An important lesson for every programmer to learn is that you should build beautifully first, and then find the performance issues. A solid design/algorithm will do more for performance than squeezing out a couple of clock cycles here and there. The idea being that when you’re writing the program, do so in a way that expresses your intent, and if it’s found to be inefficient it’ll get fixed (perhaps made less readable) later.

While I love Linq I know through my own testing that it does cause applications to slow down. If something took 100ms before, it’ll take 115 ms with Linq. That by itself is not a big deal, and totally justifies more expressive code. The problem is the death by a thousand cuts situation. Little inefficiencies everywhere can make performance less than desirable.

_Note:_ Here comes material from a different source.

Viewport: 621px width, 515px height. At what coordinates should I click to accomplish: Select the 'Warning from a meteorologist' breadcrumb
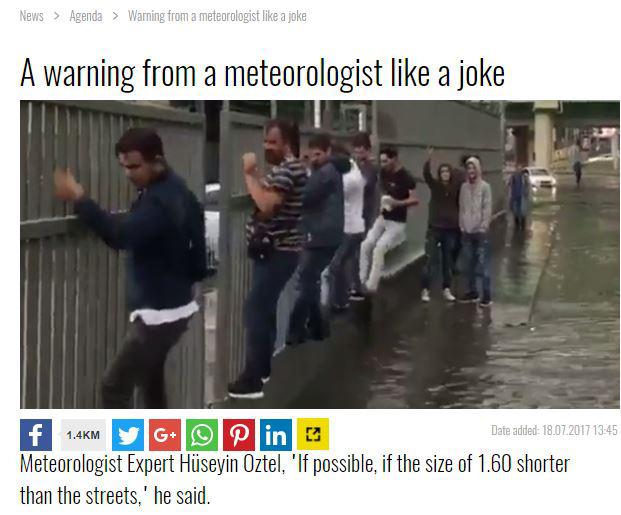(x=217, y=16)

I was code reviewing a coworkers code the other day and saw a typical pattern of iterating over a collection and setting a boolean to true if an item met a certain condition. I suggested he call the Any extension method on the collection because it expresses his intention better. After making the suggestion though I could foresee that exact suggestion being undone. The reason is that the location of that code was in one of the more performance sensitive parts of the code. So in the near future we could very well be doing performance analysis of our code and see that Linq method was taking to long and we need to change the code to what it was originally doing.

So while I don’t mind coding for readability in the first place, the idea that later I’ll be hunting down to undo a suggestion I made in a code review bothers me.